Two of President Donald Trump's staunchest congressional allies denied Sunday that he had asked Ukraine to investigate his "political rival" in pursuing a probe of former Vice President Joe Biden, a leading 2020 Democratic presidential candidate.
Those congressmen, Reps. Mark Meadows, R-N.C., and Matt Gaetz, R-Fla., both said they rejected "the premise" of a question about whether it was appropriate for Trump to ask a foreign nation to investigate his political rival.
"I reject the premise of the question and that's [not] what the president was doing," Gaetz told ABC's "This Week." "I think the president was acting on a sincere, longly held view and skepticism of foreign aid. I think he was acting on concern about Ukraine being the third most corrupt country in the world. And I think he was also reflecting specific concern about this Biden connection to Burisma."
On CNN's "State of the Union," Meadows said Trump "didn't" ask Ukraine to probe his rival Biden.
"I don't agree with your premise," he said. "He talked about investigations. If you look at the — the transcript, I think he said, 'will you do us a favor,' based on the United States going through a lot, talking about 2016 elections."
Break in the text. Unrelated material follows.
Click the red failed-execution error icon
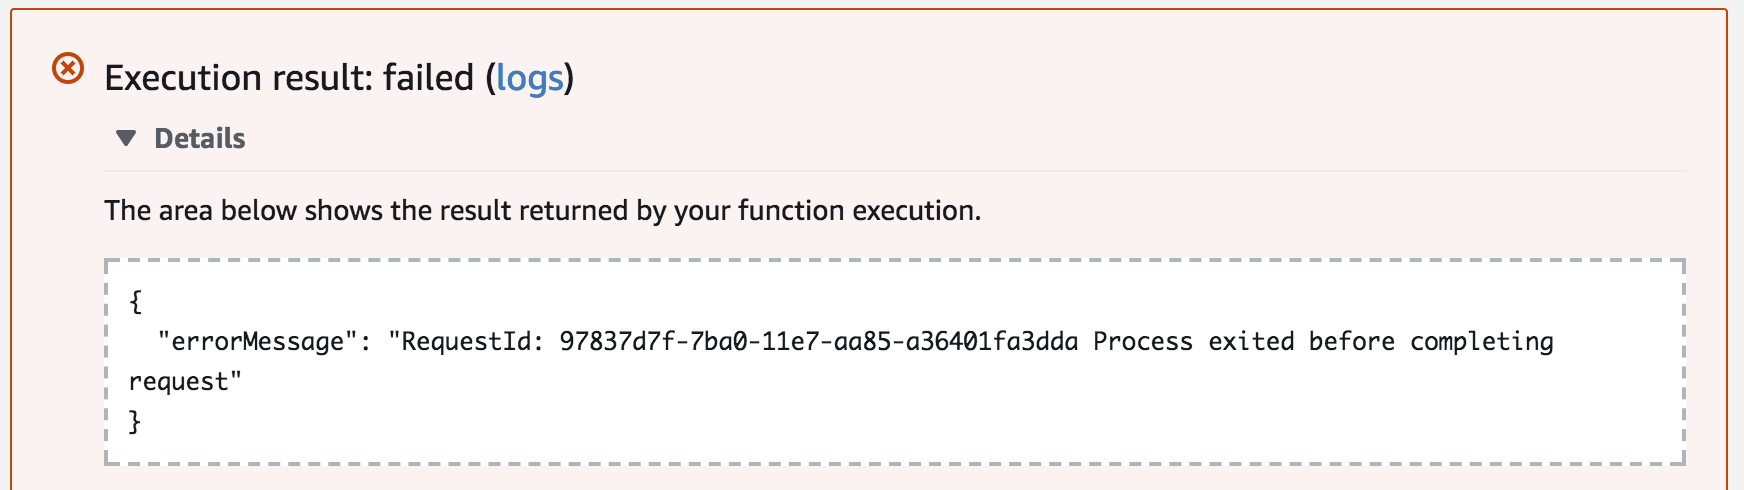Viewport: 1744px width, 490px height. [68, 69]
(Trump, according to the reconstruction of the call released by the White House, told Ukrainian President Volodymyr Zelinskiy, "I would like you to do us a favor though.")
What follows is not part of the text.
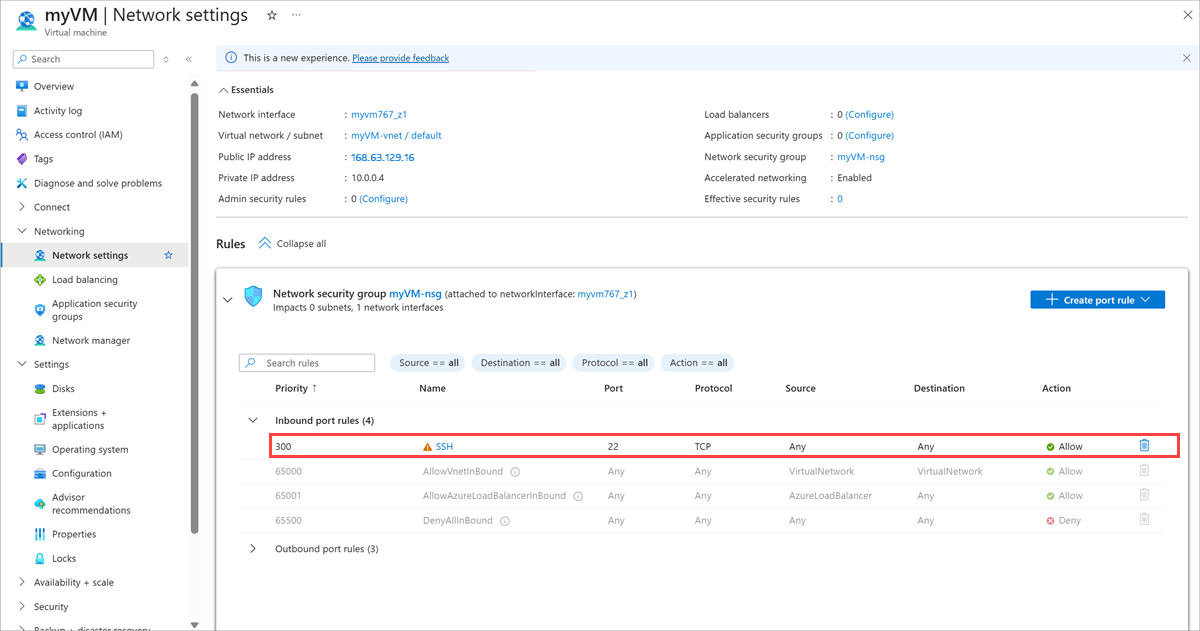
Task: Click the Load balancing sidebar icon
Action: click(40, 280)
"I mean, listen, it's appropriate to make sure that nothing was done wrong in Ukraine," Meadows added. "And, indeed, that's what he was talking about.”
Asked about fellow Republicans who have said Trump's request was inappropriate, he responded: "They are wrong."
The public push for Biden's Ukraine activity to be probed came from Trump's personal attorney, Rudy Giuliani, around the same time Biden launched his presidential bid. In May, Giuliani told NBC News the effort was not to try and "take [Biden] out" of the presidential race, but to do "him a favor by trying to get it investigated now" because "it wasn't going to live through November of next year."
According to a White House summary of the president's July 25 call with Zelenskiy, Trump asked his counterpart to probe Biden and his son Hunter, who sat on the board of a Ukrainian gas company that was under investigation.
"The other thing, there's a lot of talk about Biden's son, that Biden stopped the prosecution and a lot of people want to find out about that, so whatever you can do with the attorney general would be great," Trump said on that call. "Biden went around bragging that he stopped the prosecution so if you can look into it ... It sounds horrible to me."
There has been no evidence that Biden acted improperly in handling Ukraine policy while his son was on the board of Burisma, the Ukrainian gas company that was at one time under investigation by the country's then-lead prosecutor, Viktor Shokin, and Biden has denied any wrongdoing. The Bidens spoke once about the younger Biden's Ukrainian business dealings, they both have said. Last week, Biden called a voter a "damn liar" for alleging that he "sent" his son to Ukraine to sit on the Burisma board.
Biden in 2016 pushed for Shokin's ouster in accordance with the wishes of multiple countries and international bodies, including the European Union and the International Monetary Fund, because of widespread concerns that Shokin was ignoring corruption. The investigation into Burisma was reportedly dormant by the time Biden pushed for Shokin's ouster.
Asked on CNN why Republicans did not call for investigations into Biden's conduct when they held the House majority in the previous session, Meadows said it was because they "didn't know about it at the particular time." CNN's Dana Bash pointed out that it "was public information."
"Well, I don't know about you. I don't know that any of your viewers go and look through Burisma's notice that Hunter Biden was there," Meadows said. "I think all of us can admit that we didn't know that Hunter Biden was getting $50,000-plus a month from a corrupt Ukrainian company.”
At the same time Trump was pushing for Ukraine to announce a probe of the Bidens and Democrats, the Trump administration also placed a hold on almost $400 million in military aid to Ukraine. That hold was released two days after Congress was made aware of a whistleblower complaint that would later lead to the impeachment inquiry. On Thursday, House Speaker Nancy Pelosi, D-Calif., called on her committee chairmen to begin drafting articles of impeachment against Trump.